■ GOAL OF THE EXERCISE:
Copy out the lines of the records verbatim, starting at the line containing "Given: Open the second engineer's email link" and continuing through the end of the records, both ends included.

Target pointing data
------------------------------------------------------------------------
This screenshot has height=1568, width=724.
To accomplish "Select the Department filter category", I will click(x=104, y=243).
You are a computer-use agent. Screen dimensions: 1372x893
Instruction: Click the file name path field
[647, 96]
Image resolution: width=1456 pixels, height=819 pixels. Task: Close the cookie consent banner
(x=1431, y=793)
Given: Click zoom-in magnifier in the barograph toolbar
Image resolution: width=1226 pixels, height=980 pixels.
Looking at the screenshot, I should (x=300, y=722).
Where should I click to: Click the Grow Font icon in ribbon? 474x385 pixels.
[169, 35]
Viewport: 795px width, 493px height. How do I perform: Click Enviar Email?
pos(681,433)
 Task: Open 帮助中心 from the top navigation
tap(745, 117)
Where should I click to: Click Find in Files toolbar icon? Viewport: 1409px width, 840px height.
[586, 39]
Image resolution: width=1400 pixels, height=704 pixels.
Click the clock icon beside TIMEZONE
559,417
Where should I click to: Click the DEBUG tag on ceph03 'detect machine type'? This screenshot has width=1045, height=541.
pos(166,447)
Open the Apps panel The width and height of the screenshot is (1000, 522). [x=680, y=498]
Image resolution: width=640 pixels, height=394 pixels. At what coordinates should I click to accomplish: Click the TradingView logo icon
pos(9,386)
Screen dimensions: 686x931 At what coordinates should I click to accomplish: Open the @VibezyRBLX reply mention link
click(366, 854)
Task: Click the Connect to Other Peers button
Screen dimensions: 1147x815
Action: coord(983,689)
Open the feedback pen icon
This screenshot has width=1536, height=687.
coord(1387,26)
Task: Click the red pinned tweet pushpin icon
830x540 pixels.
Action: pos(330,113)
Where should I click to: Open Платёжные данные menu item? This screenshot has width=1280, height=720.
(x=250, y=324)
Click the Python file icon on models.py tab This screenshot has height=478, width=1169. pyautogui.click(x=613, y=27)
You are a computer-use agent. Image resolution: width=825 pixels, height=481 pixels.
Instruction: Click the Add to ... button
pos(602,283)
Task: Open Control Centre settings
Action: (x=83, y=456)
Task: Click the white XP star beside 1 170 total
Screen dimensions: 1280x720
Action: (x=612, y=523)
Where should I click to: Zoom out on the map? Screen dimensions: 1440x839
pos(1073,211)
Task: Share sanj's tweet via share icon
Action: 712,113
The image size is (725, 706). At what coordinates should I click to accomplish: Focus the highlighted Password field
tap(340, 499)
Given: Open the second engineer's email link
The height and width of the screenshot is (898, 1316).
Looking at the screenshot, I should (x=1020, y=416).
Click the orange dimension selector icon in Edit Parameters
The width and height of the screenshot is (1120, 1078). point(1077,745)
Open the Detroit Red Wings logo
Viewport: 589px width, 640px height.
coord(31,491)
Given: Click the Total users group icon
------------------------------------------------------------------------
■ EXERCISE RESULT:
Given: Open the second engineer's email link
The height and width of the screenshot is (898, 1316).
Looking at the screenshot, I should (x=1020, y=416).
Click the orange dimension selector icon in Edit Parameters
The width and height of the screenshot is (1120, 1078). point(1077,745)
Open the Detroit Red Wings logo
Viewport: 589px width, 640px height.
coord(31,491)
Given: Click the Total users group icon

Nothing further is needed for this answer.